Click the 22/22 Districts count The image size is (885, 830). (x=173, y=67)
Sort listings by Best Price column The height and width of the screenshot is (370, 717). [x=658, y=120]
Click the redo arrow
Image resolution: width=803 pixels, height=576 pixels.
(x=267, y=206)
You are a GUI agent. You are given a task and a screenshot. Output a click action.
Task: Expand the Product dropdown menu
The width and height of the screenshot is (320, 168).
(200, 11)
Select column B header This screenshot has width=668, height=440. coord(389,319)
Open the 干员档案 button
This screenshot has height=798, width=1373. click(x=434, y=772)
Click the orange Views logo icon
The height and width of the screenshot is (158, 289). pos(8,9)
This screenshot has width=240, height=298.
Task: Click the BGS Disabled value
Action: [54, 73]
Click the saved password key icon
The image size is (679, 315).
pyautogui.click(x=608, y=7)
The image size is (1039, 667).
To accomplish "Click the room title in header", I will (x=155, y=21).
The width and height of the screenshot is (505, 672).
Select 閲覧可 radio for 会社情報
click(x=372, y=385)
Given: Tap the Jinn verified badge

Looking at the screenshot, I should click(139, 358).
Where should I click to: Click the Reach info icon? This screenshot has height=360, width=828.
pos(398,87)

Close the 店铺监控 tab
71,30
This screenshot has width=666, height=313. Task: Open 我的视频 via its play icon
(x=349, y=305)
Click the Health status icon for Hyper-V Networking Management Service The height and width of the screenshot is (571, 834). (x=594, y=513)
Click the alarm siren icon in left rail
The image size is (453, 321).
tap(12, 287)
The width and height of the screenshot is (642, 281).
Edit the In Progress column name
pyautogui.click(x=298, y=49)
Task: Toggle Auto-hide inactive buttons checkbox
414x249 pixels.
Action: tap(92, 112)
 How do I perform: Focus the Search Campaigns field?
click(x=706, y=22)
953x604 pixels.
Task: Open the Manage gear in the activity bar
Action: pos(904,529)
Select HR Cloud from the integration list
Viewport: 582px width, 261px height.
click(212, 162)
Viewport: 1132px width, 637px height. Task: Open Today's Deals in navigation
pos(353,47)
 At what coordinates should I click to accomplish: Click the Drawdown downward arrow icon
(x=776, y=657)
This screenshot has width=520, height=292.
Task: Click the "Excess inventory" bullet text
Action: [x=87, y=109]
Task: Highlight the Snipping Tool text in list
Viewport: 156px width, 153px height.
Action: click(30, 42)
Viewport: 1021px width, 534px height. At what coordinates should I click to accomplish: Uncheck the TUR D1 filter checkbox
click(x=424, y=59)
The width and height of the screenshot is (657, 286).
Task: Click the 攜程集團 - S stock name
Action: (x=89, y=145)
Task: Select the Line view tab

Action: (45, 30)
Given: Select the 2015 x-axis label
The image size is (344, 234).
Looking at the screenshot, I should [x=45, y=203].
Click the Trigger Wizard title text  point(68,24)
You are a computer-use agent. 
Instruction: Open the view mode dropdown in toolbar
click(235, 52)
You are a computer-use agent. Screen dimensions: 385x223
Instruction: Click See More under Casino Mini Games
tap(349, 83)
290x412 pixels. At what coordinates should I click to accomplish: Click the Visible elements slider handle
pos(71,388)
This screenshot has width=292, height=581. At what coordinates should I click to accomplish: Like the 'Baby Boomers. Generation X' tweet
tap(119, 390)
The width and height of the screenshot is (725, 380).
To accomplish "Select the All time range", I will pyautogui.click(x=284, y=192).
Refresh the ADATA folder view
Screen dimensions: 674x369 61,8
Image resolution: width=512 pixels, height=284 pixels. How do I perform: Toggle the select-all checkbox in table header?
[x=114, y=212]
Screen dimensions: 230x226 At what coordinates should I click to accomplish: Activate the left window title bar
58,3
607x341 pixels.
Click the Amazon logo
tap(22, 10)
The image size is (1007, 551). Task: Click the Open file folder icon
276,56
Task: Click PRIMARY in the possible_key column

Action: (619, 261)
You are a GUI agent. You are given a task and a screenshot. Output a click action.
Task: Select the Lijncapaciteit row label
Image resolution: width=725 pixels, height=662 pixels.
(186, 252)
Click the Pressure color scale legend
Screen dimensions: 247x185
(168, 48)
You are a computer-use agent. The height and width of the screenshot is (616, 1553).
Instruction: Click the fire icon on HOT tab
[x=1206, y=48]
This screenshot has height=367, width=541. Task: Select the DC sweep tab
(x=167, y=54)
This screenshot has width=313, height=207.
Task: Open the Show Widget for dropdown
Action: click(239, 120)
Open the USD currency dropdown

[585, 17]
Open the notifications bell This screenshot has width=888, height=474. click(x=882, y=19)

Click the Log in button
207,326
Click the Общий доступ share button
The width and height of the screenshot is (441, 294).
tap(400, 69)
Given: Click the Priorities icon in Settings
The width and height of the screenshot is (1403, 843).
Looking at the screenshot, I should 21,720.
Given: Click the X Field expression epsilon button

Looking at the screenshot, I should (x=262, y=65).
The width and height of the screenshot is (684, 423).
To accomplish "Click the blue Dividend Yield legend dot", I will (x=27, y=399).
+---+
** ASSIGNED TASK **
In the lines above, find each one with "label" and list it.

** REPLY **
Given: Select the 2015 x-axis label
Task: Select the Lijncapaciteit row label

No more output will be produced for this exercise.